There’s an implied threat in the UBS report – if utilities cannot or do not change their business models, their direct relationships with consumers will be intermediated by new entrants coupled with reductions in electricity revenues.  The Citi Research report spells out that potential for confrontations between tech giants (notably Google and Apple) and utilities in value-added services (specifically energy management services) to consumers.

In North America, these trends enable the emergence of a new class of consumer – the prosumer.  As noted in our previous articles, prosumer actions challenge existing regulated utility constructs by democratizing generation of both kilowatts and negawatts.   Progressive regulatory agencies are taking notice of this erosion of the monopoly position – the New York Department of Public Service published The Reforming the Energy Vision document that starts discussion about how regulators can help utilities adapt to changing technologies and market expectations, and the California PUC is requiring its three regulated utilities to present plans for distributed energy resources and appropriate valuation of DER assets by mid 2015.

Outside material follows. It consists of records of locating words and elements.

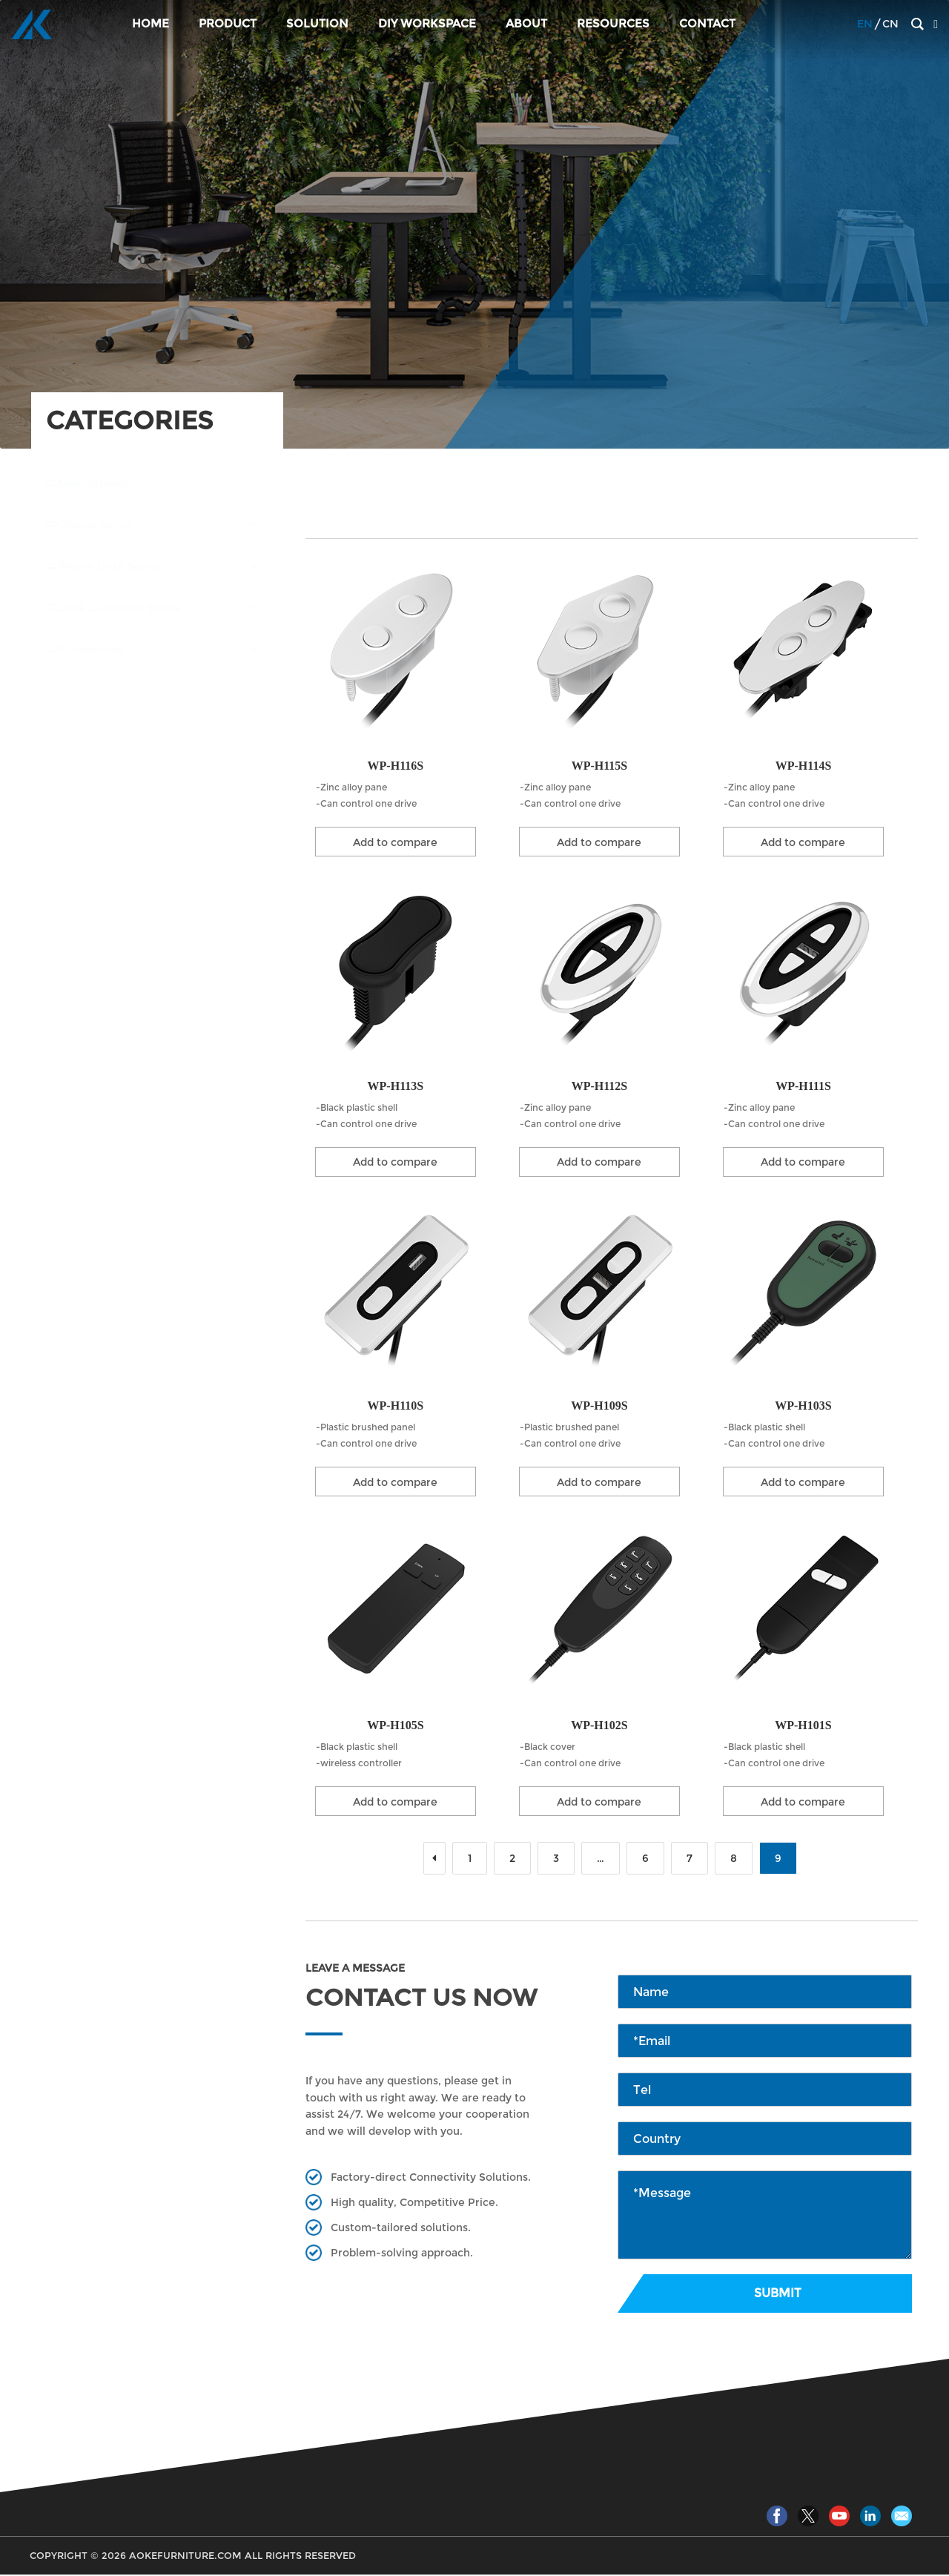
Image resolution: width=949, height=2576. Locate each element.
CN (890, 25)
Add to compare (395, 842)
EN (865, 25)
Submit (777, 2295)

Utilities can no longer count on revenue growth based on centralized generation – Citi Research indicates that demand for utility-provided power will flatten or even decrease as a result of energy management technologies, improved energy efficiency and prosumer activity.  The strategy for utilities is to create new services that deliver new revenue.  Taking a page from the communications service providers’ playbooks and experiences, could utilities create a value-added service that combines solar with fixed energy storage (both individual and community) and electric vehicles (EV) into an energy triple play?  It’s an idea floated in the UBS report.  This combination of technologies leverages solar power to “fill the tanks” of the fixed and mobile batteries.  The EV gets charged with solar power creating another potentially-recognizable carbon reduction benefit for utilities.

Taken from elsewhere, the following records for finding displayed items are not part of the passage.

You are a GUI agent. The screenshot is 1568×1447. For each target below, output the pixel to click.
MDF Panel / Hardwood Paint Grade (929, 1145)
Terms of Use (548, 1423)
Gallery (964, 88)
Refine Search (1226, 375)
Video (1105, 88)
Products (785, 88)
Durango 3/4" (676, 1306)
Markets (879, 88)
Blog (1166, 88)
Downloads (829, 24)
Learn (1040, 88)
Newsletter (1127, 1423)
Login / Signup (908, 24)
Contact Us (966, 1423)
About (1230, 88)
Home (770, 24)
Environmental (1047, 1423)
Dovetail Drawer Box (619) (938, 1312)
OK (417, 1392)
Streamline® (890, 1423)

Many consumers would like to add solar panels and energy storage, but without the hassle of sourcing, financing, deploying, managing, and maintaining the equipment.  A triple play electricity service certainly offers possibilities to address the Smart Grid benefits gap experienced by consumers in multi-family residential and rental situations.  Utilities would be well-positioned to organize and manage these types of services to ensure grid reliability and safety.   Many of them are already experienced in working with contracted third parties who deliver energy efficiency and other demand reduction services.  An extension to generation wouldn’t be a huge stretch.  However, it will take regulatory revisions to create the playing field that allows this type of development.  The good news is that the first regulatory agencies are starting that investigatory process.  Which utility will be the first to make a move into an electricity triple play?